Problems:
A. In the post about Federal Reserve excess reserves, what did the FED start paying member banks for?
B. Copy the records word for word, starting at the line that contains "Given: Click the matrix row [3, -1, 0]" and stopping after the line that contains "[x=125, y=63]". Leave the pictures out.

---------- Passage to read ----------

Newbie Federal reserve observations

in money •  8 years ago  (edited)

Hello - I am not an expert on inter banking. I hope to learn something from my fellow steemians.

I am intrigued by the jump in excess reserves deposited at the Federal reserve.

I know that the FED started to pay interest to member banks for their excess reserves.

https://en.wikipedia.org/wiki/Emergency_Economic_Stabilization_Act_of_2008#Interest_on_bank_deposits_held_by_the_Federal_Reserve

Before 2008/9 excess reserves deposited at the FED ran the risk of dragging down bank earnings. I think the growth in reserves deposited at the FED demonstrates a preference for member banks to simply deposit at the FED and not fund loans - or at least fund only those loans that beat the FED risk/reward. (This subsidy will imply a host of odd behaviors worst of which might be funding riskier loans than rate offered by FED - maybe not so unintended? - see below )

---------- Supplied entries ----------

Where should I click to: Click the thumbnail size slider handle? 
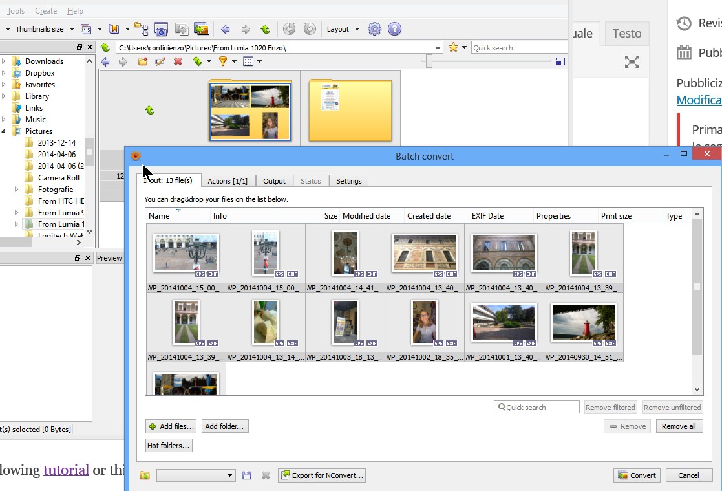click(x=428, y=61)
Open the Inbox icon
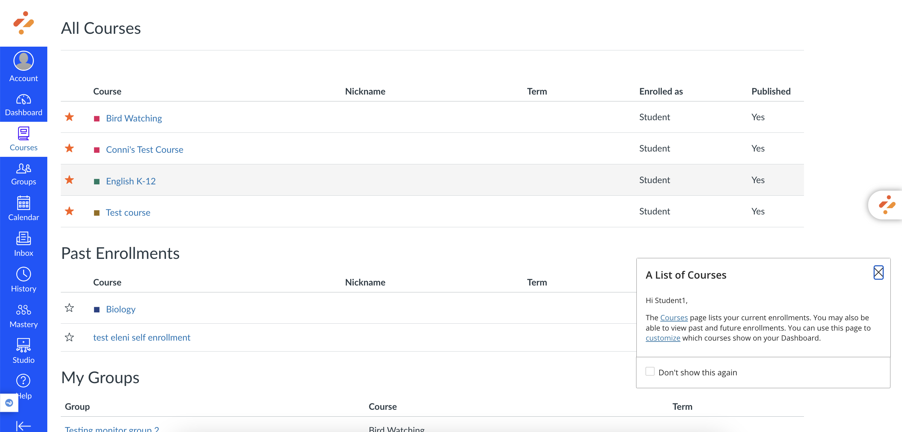Screen dimensions: 902x432 click(x=23, y=239)
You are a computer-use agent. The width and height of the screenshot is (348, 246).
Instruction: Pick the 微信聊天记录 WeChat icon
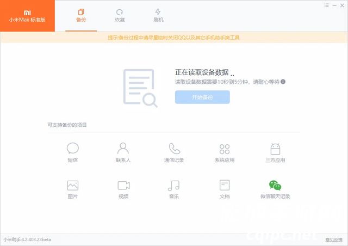(275, 185)
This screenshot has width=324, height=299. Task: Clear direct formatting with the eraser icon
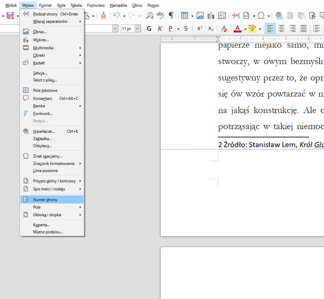point(224,29)
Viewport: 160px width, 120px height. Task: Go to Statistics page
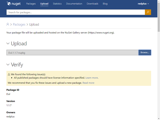[x=57, y=4]
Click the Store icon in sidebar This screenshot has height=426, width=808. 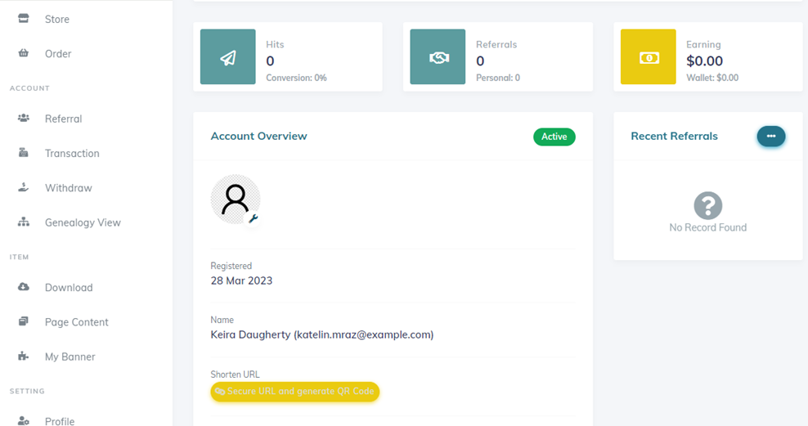pyautogui.click(x=24, y=19)
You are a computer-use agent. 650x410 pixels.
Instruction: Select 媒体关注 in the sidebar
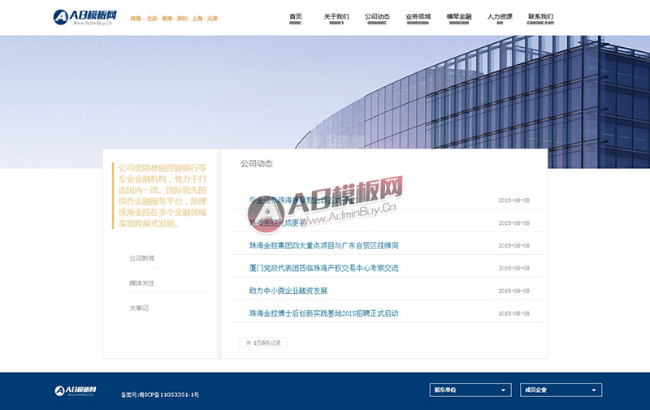pyautogui.click(x=141, y=283)
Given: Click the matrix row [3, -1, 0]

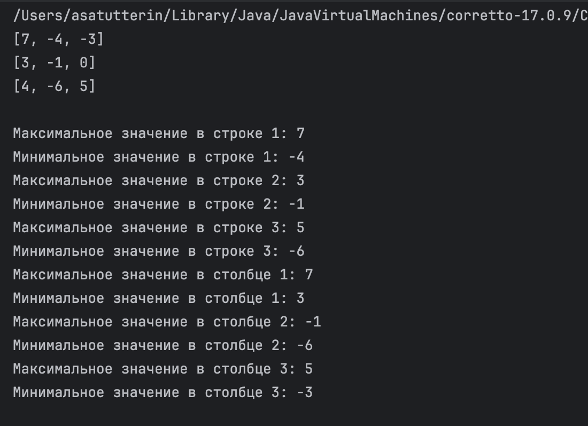Looking at the screenshot, I should [x=55, y=62].
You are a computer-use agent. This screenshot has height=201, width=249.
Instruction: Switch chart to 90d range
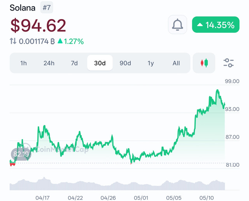[x=125, y=63]
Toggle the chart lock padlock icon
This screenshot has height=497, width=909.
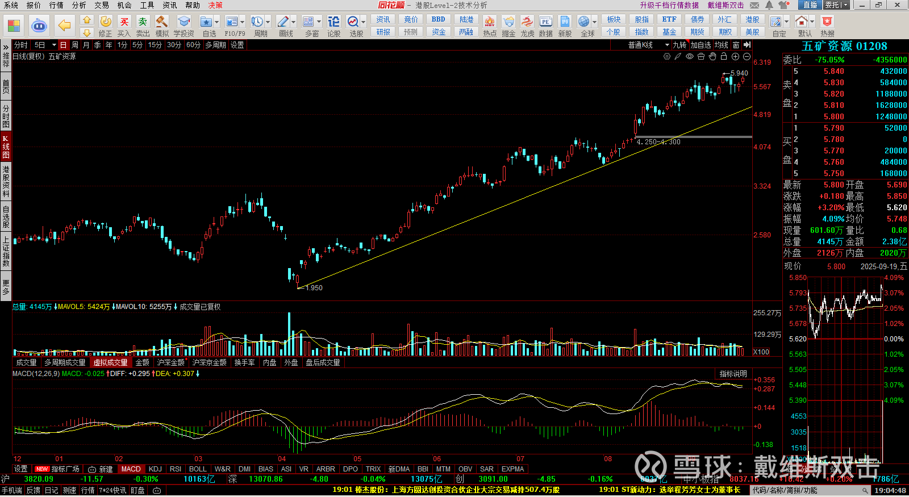tap(724, 56)
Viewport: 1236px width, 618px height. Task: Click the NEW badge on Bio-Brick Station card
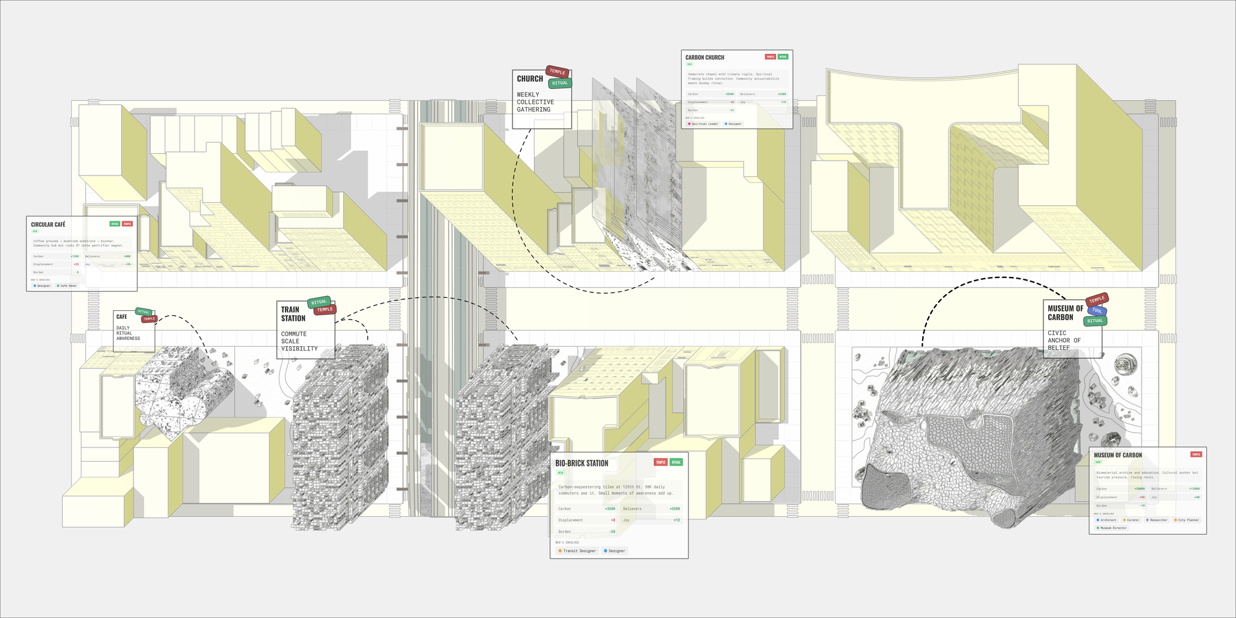click(x=561, y=473)
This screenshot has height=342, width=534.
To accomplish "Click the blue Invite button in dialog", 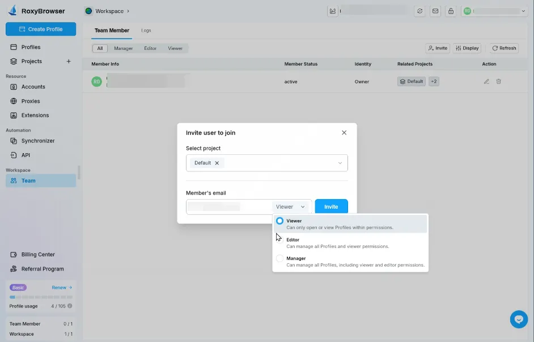I will (331, 206).
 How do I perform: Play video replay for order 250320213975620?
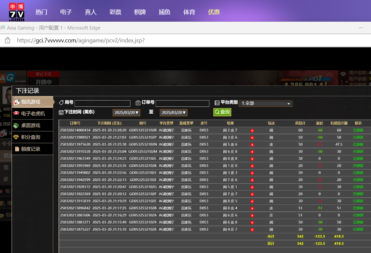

----------

Solved tasks:
A. Interest on their excess reserves.

B.
Given: Click the matrix row [3, -1, 0]

Looking at the screenshot, I should [x=55, y=62].
You are a computer-use agent. This screenshot has height=201, width=249.
Instruction: Switch chart to 90d range
[x=125, y=63]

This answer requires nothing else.